Write out, without any change, the lines in the material below that run from the line with "Task: Select the ASSIGNMENTS tab" through the line with "The height and", both included.

- **DATA FOR PROCESSING**:
▽

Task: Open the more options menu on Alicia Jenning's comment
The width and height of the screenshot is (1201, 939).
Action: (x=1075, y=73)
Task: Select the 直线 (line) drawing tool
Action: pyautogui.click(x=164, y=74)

△
▽

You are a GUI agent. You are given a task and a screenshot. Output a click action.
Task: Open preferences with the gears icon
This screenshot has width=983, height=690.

△
▽

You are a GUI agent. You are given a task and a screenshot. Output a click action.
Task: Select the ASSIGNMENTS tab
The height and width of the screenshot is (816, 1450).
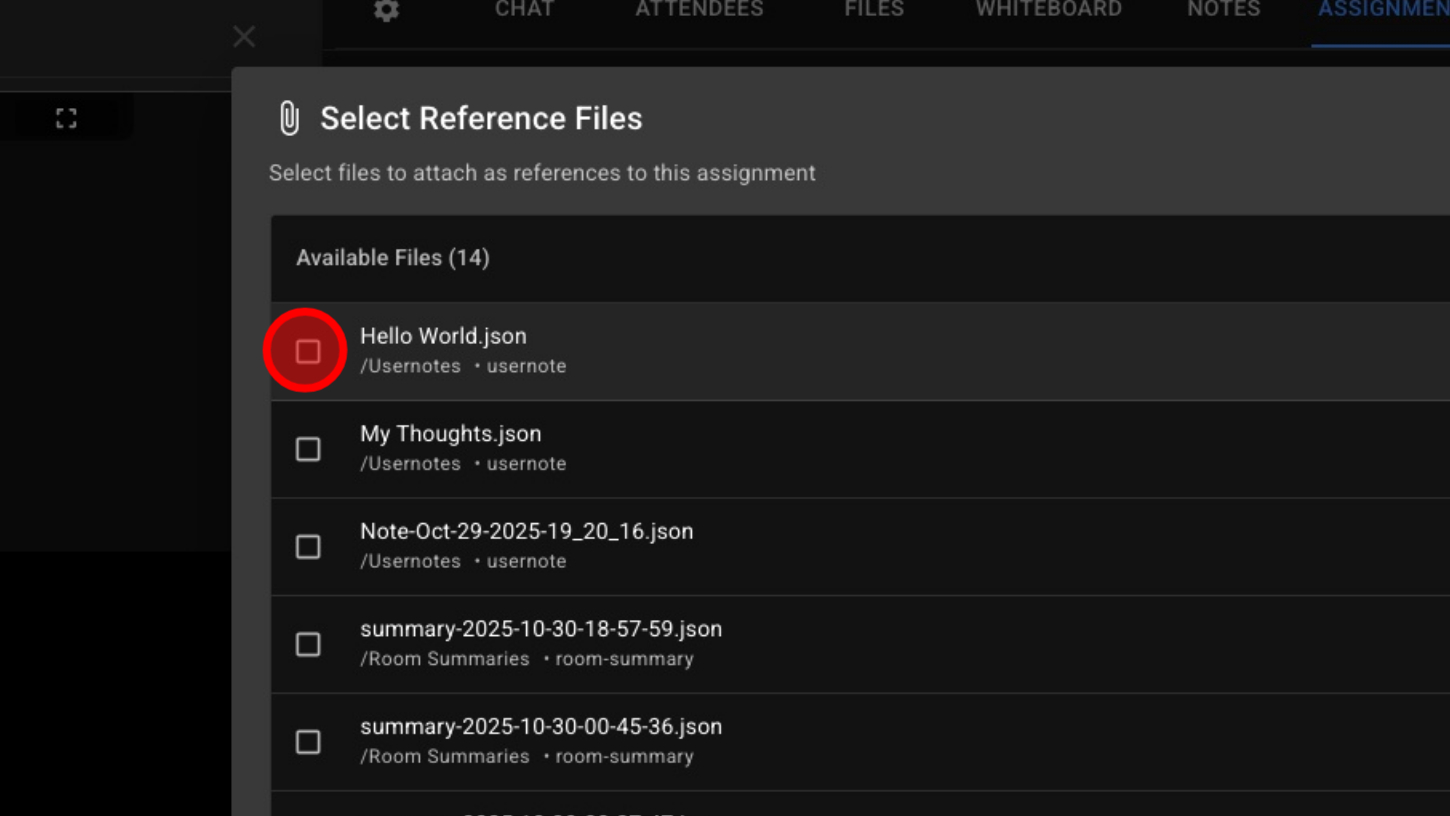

△

- **ANSWER TO THE EXERCISE**:
Task: Select the ASSIGNMENTS tab
The height and width of the screenshot is (816, 1450).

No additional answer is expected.